Now suppose all of your health history could be carried with you on a credit card-sized microchip smart card - your physician and insurance contacts, all illnesses and operations, blood type, vital signs, medical history, current medications, allergies and more, in a password protected format available only to you and medical providers. Such a system could literally mean the difference between life and death.

This is not as futuristic as it may seem. The country of China is currently initiating a National ID Smart Card that will carry the health history of its 1.5 billion citizens - and other countries and health systems are following suit in Taiwan, Macao, Germany, Austria and more. By using smart cards, patient data can be accessed much more quickly than paper file and document records. But in order to be viable, some issues regarding standards must be addressed.

According to the ISO (the International Organization for Standardization of which ICMA is a member and maintains representation)* Working Group (WG) 5 on Health Cards of ISO/TC 215, Health Informatics was drawn up in 1999, and now, four work items have been officially approved and are well advanced - while others are in different stages of development. In order to understand the standard issues, first let's define a health card.

ISO defines a health card as a card that contains computer-readable data that is issued to a patient or healthcare professional to facilitate the provision of healthcare. The different technologies to store these data include barcodes, magnetic stripes, IC memory cards, IC smart cards and optical memory cards. Applications include administrative functions, emergency health cards, records of specialty-specific care, prescriptions used, and general patient-held records.

An important issue for implementation is interoperability, or the ability of one health card system to read, use and/or update another health card system. Since the benefits of health cards come from their portability across geographic regions, it is important to develop interoperable health card systems. Currently within ISO/TC 215, Health informatics, WG 5, Health cards, experts from 18 nations are working on harmonization of these systems. The physical characteristics of these cards derive from the more familiar card standard ISO/IEC 7810, Identification cards - Physical Characteristics.

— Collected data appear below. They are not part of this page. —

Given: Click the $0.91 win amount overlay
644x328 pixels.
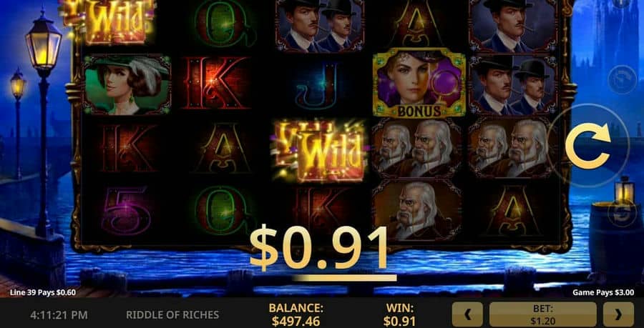Looking at the screenshot, I should (319, 249).
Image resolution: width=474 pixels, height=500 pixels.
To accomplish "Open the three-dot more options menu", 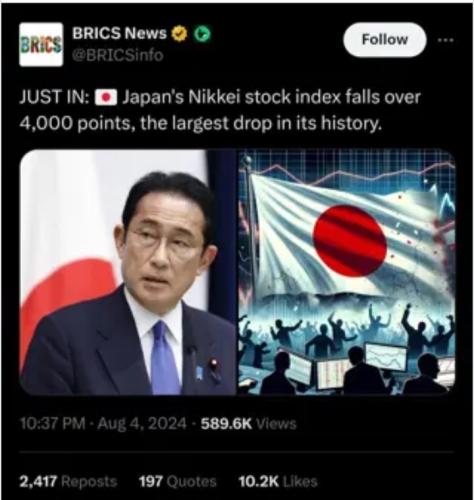I will (x=446, y=40).
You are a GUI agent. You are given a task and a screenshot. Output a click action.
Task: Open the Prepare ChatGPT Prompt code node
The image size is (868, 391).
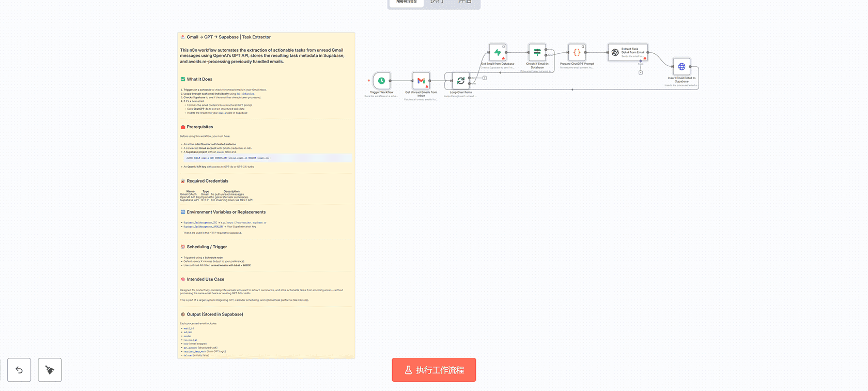tap(577, 52)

Standards for health cards are being developed principally based on the content of the cards intended to convey healthcare data not immediately usable by other means, but WG 5 is only considering credit-card sized health cards that conform to ISO/IEC 7810, Identification cards - Physical Characteristics.

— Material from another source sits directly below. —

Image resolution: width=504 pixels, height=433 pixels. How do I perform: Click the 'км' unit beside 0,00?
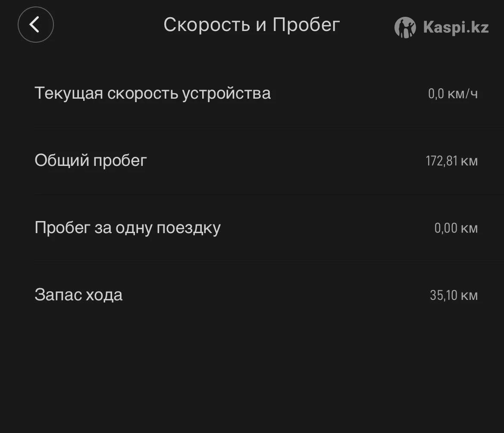[x=469, y=228]
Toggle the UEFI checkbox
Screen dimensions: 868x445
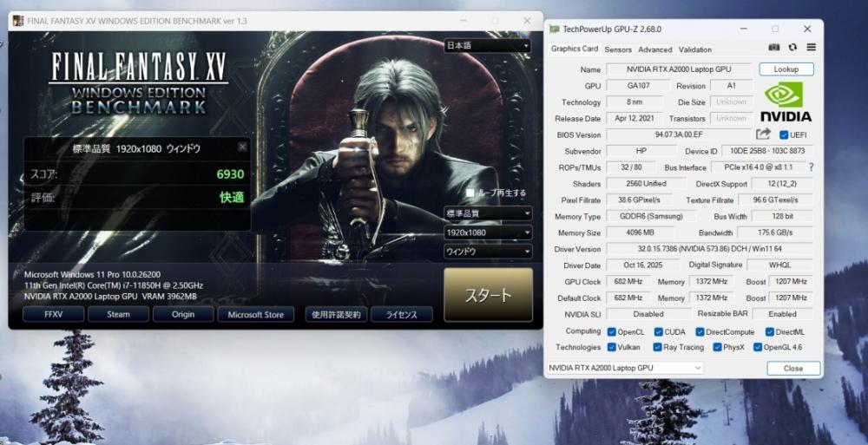click(785, 135)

Standards are evolving from different sets of documents and precedents already in place in diverse countries for health care information delivery. These have led to a new draft standard (i.e. work in progress) ISO/DIS 21549, Health informatics - Patient health card data, in which data is placed on a voluntary basis with the patient's informed consent. It includes electronic prescription information and linkage information and is now an eight-part work item incorporating portable information systems and storage and access devices to them.

These patient health card data includes four subsets: device data (identifying the device(s) and functions); identification data (unique ID of the device holder and related parties); administrative data (funding relationships, insurance carriers, public or private healthcare providers); and clinical data (information about the cardholder's health, events, appraisal and labeling by a healthcare professional, and related actions planned or performed). Obviously, some of these data are shared across the subsets, such as names, ID numbers, provider information, etc.

The goal is an easy-to-access, portable, interoperable card that can be read by patients and healthcare professionals across different computers and software. The benefits of a smart card come via its ability to store large amounts of data in a password-protected manner, so
that confidential health data is not compromised - and to be carried in a portable manner and principally controlled by the cardholder. The smart cards are capable of carrying biometric identifiers such as fingerprint or iris scan data to authenticate the cardholder, the main bearer of their data. They can then be used routinely in special readers in doctors' offices, ambulances and hospitals throughout the world, once standards are finalized.

These smart cards will lower administrative costs, refine and pinpoint patient information, and, most importantly, serve patients' general and critical healthcare needs - whether they've run out of a prescription drug on a trip or are in transit to a hospital emergency room. Certainly, this will make navigating this increasingly shrinking world much safer and easier in the future.